An alignment of short Illumina reads over the chromosomal part of the sequence and the pBtic235 element indicated that the sequences of the serovar israelensis 4Q7JM sample were slightly different from those of 4Q7KBC and 4Q7AS, close to the site of replication termination on the chromosome and in the part of pBtic235 with overcoverage (Figs S1 and S2). In the chromosomal replication termination area, the distribution for 4Q7KBC and 4Q7AS revealed overcoverage for one clear region of about 8 kb, which was absent from the 4Q7JM sample. Moreover, the Unicycler assembly generated from Illumina data for one of these samples and ONT data for 4Q7JM together yielded a linear chromosomal contig, slightly variable in size, but about 4859 bp long, and a linear 8015 bp contig, absent from assembly for the 4Q7JM. However, our sequencing data could not resolve this area unambiguously for any strain sample or join it to the rest of the chromosome assembly.
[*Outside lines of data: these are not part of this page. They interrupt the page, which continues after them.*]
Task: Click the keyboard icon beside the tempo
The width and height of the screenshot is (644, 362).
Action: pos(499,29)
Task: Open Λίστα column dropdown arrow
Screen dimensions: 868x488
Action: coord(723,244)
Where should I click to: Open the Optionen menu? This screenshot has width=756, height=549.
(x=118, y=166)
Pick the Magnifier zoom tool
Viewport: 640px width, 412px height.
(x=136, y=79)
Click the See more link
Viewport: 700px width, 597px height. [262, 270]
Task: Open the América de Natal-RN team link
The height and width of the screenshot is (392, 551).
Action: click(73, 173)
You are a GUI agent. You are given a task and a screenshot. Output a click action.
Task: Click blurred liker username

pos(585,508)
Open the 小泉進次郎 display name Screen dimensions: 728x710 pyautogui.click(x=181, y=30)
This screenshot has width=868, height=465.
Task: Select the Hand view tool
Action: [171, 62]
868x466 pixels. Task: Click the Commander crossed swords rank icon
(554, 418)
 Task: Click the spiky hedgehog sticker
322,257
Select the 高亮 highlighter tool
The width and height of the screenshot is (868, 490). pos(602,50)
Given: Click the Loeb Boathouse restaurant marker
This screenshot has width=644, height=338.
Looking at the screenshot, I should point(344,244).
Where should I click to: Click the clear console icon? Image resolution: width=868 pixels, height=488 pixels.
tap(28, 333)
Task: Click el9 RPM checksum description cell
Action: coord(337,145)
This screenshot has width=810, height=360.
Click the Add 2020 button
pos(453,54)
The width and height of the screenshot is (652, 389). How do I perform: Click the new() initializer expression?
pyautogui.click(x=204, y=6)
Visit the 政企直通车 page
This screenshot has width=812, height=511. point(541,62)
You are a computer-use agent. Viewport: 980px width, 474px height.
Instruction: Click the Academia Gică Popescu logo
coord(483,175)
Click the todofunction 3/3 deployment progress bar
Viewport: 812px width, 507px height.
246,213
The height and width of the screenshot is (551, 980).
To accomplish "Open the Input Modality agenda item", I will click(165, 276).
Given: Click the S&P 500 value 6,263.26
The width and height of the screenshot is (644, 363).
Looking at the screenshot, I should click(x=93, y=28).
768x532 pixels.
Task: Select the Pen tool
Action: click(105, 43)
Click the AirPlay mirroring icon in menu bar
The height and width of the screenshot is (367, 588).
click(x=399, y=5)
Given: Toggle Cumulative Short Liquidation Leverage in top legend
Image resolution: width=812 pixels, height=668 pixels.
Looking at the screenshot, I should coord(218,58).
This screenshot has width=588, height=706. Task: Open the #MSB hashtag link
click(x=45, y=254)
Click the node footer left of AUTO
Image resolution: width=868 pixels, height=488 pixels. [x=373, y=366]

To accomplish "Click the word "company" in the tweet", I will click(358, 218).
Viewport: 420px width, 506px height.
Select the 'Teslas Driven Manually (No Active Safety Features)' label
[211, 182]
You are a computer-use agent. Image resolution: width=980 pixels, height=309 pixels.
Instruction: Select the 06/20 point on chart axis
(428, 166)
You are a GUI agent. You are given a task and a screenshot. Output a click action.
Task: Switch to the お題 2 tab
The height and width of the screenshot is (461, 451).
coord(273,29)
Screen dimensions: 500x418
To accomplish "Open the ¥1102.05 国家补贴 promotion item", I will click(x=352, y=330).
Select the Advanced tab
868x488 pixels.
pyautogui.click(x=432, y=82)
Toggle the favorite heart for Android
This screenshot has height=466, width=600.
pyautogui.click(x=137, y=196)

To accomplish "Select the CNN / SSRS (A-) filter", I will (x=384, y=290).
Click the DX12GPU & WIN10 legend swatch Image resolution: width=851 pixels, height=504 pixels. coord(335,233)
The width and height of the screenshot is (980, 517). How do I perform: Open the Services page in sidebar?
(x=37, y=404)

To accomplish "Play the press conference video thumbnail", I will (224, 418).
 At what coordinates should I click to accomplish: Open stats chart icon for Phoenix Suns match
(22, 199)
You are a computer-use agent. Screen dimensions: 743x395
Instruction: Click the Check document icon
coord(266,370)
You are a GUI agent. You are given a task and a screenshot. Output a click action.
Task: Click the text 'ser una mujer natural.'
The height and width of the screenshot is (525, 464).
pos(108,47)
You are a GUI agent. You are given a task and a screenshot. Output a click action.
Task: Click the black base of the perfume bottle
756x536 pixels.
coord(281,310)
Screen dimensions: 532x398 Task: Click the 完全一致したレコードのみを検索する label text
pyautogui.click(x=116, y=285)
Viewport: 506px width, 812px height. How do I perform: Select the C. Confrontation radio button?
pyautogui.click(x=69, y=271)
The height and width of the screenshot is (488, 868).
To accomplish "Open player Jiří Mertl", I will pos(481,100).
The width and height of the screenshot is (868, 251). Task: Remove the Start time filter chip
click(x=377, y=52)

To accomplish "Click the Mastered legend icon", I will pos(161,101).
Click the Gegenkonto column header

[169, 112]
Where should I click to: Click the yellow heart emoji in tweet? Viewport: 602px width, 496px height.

Interestingly, this 8 kb contig contains a gene encoding a RecQ-family helicase of potential relevance for the maintenance of genome stability. This gene was absent from the 4Q7JM sample. Given that the 553 kb inverted repeat is located close to the replication termination area, we submitted the 4 865 236 bp linear chromosomal and 235 425 bp circular pBtic235 element contigs to the NCBI database under the accession numbers CP051858 and CP051859, respectively, as one of the best automatic assemblies of the serovar israelensis 4Q7JM genome obtained with the available sequencing data.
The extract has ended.